[Begin Records provided]

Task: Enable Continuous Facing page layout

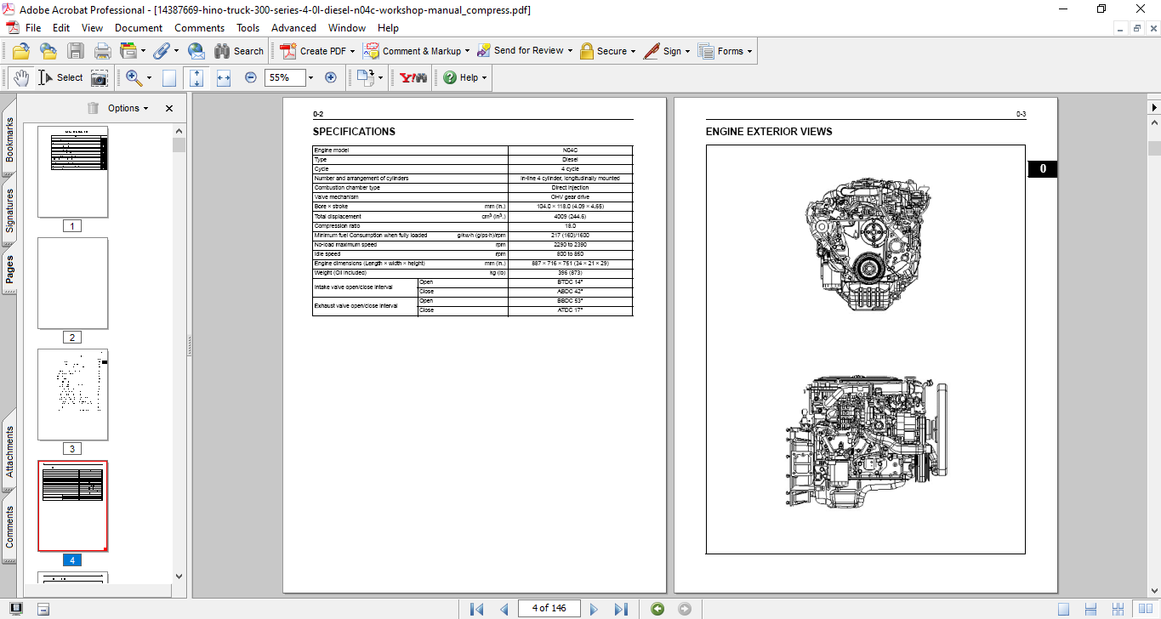Action: pyautogui.click(x=1119, y=609)
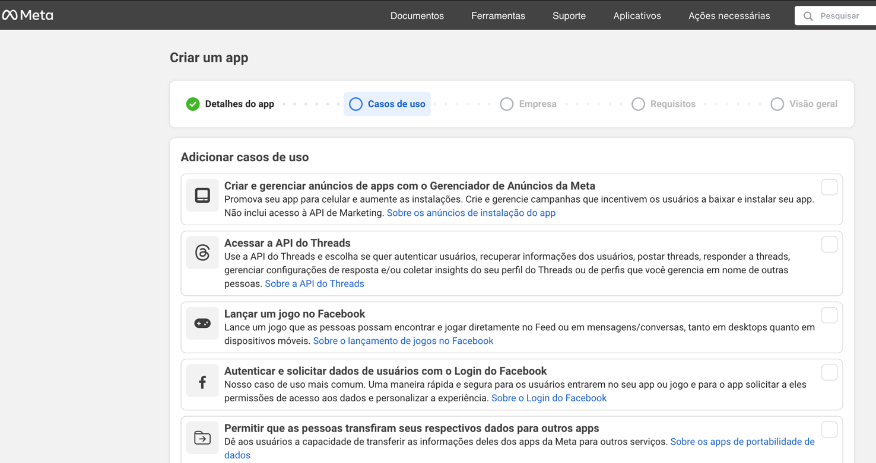Tick the Lançar um jogo no Facebook checkbox
The image size is (876, 463).
(829, 315)
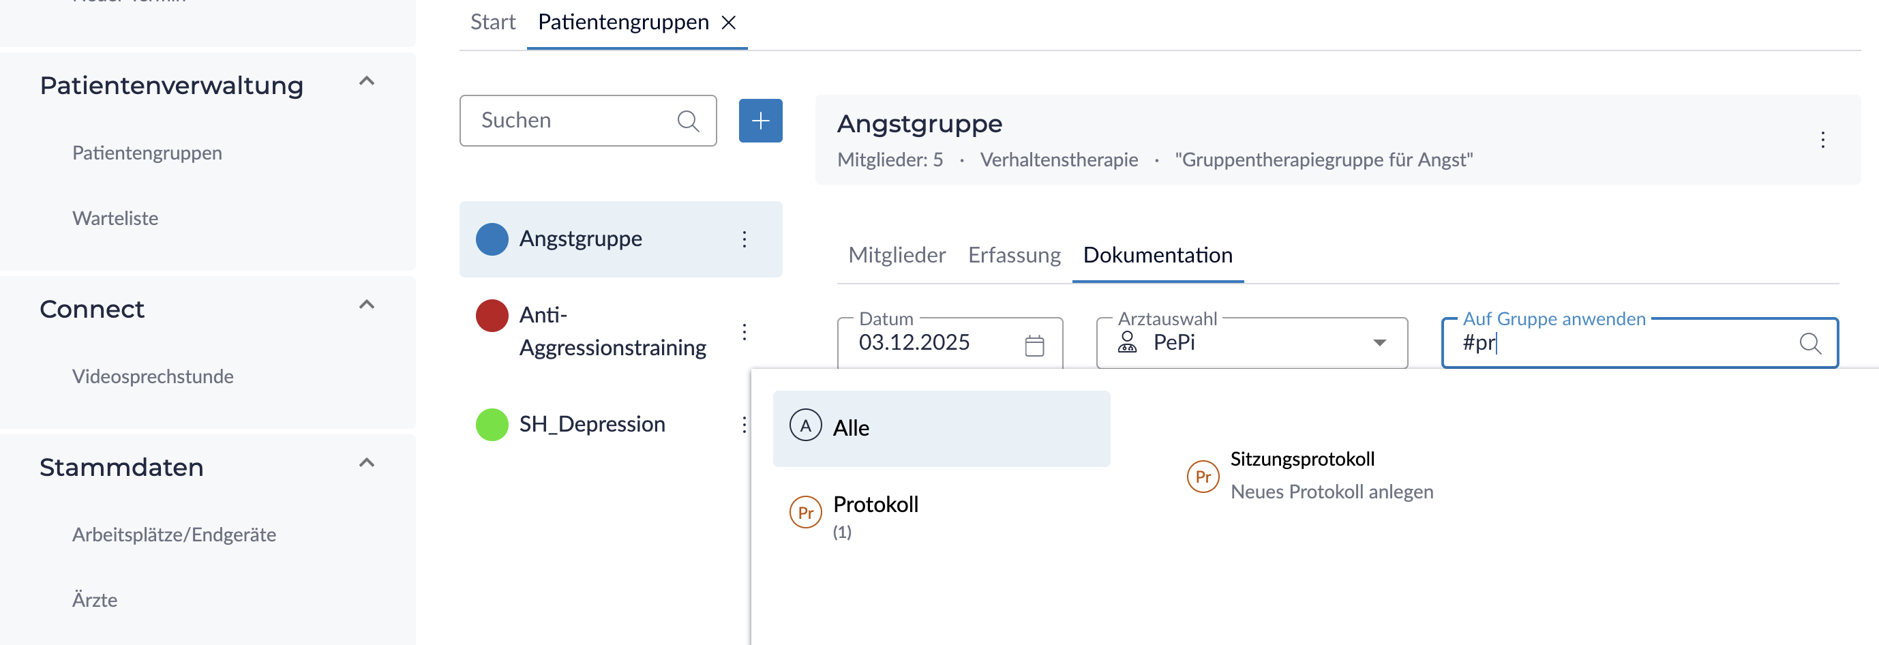Select the red Anti-Aggressionstraining color dot
This screenshot has width=1879, height=645.
(492, 316)
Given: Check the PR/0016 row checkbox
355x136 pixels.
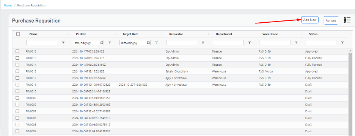Looking at the screenshot, I should [17, 51].
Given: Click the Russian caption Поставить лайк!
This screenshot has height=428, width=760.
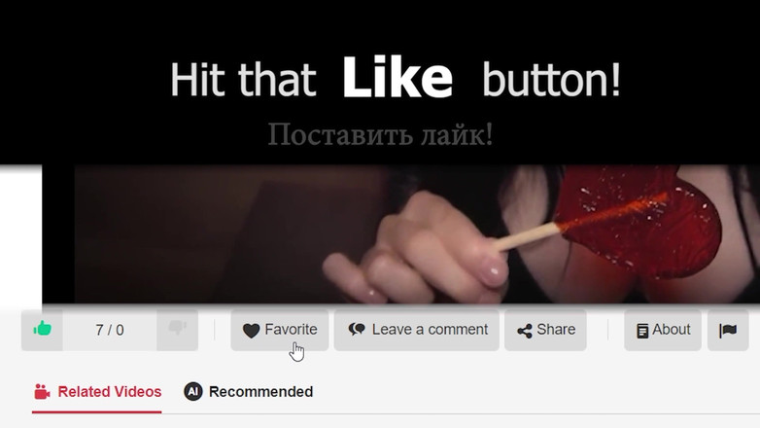Looking at the screenshot, I should 380,134.
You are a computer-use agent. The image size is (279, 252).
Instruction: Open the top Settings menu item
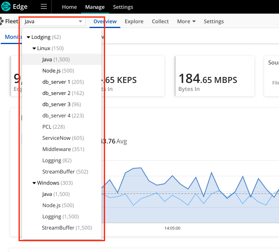pyautogui.click(x=123, y=7)
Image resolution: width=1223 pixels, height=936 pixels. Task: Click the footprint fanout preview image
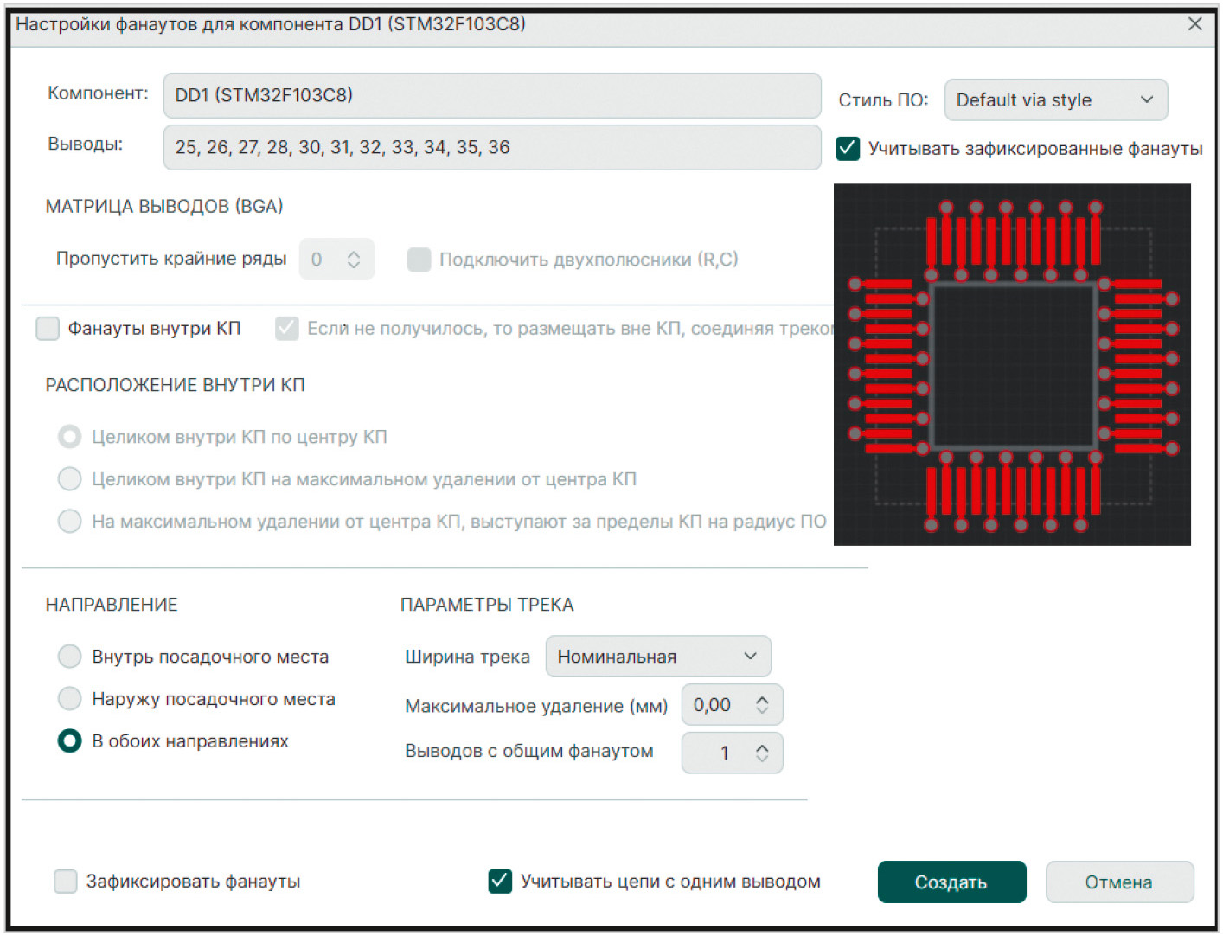1012,364
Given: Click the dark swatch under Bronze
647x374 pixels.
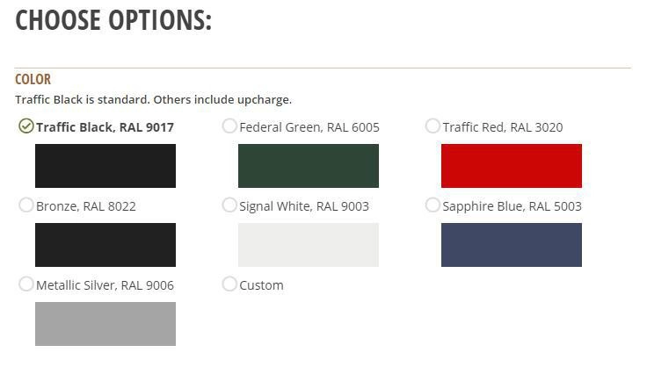Looking at the screenshot, I should pyautogui.click(x=105, y=245).
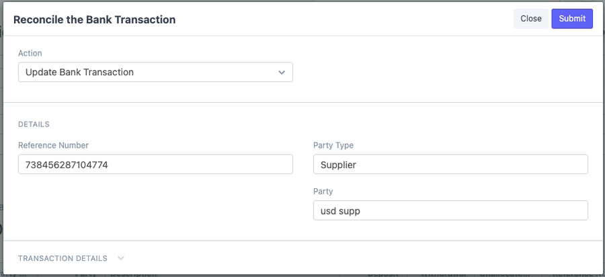Close the reconcile dialog
The image size is (605, 277).
click(530, 19)
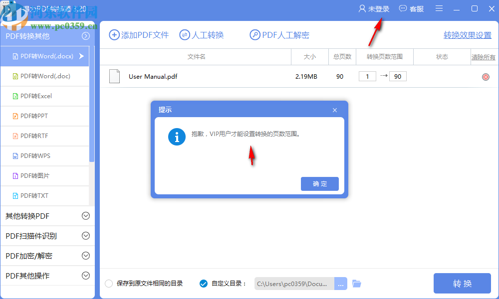Open folder icon beside custom directory field
Image resolution: width=499 pixels, height=299 pixels.
[356, 283]
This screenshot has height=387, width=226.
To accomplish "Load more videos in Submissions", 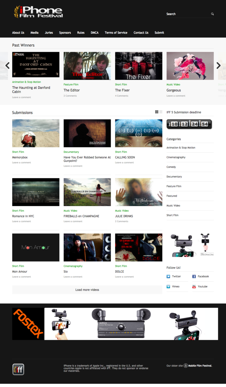I will tap(87, 290).
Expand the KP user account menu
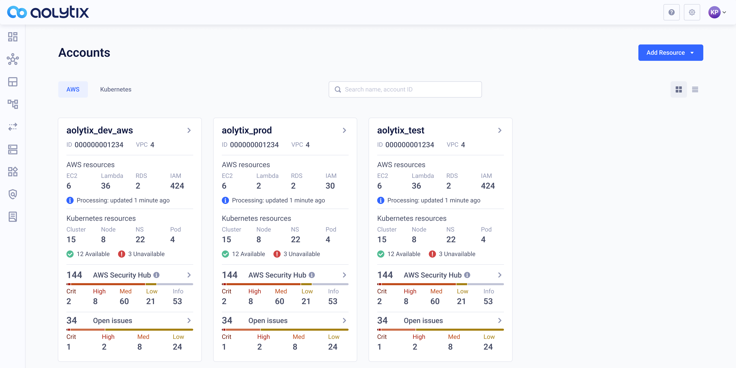The width and height of the screenshot is (736, 368). (717, 12)
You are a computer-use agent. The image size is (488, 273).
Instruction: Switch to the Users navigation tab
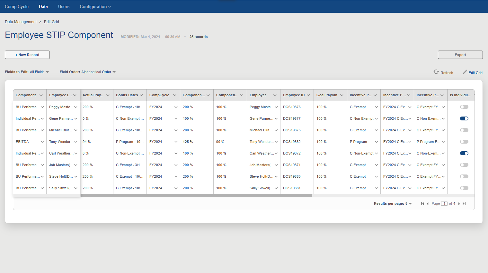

[End Records provided]

* [Task description]: How many lines of the material above contain the word "computer"? Reply with the number alone.

* [Output of the exercise]: 2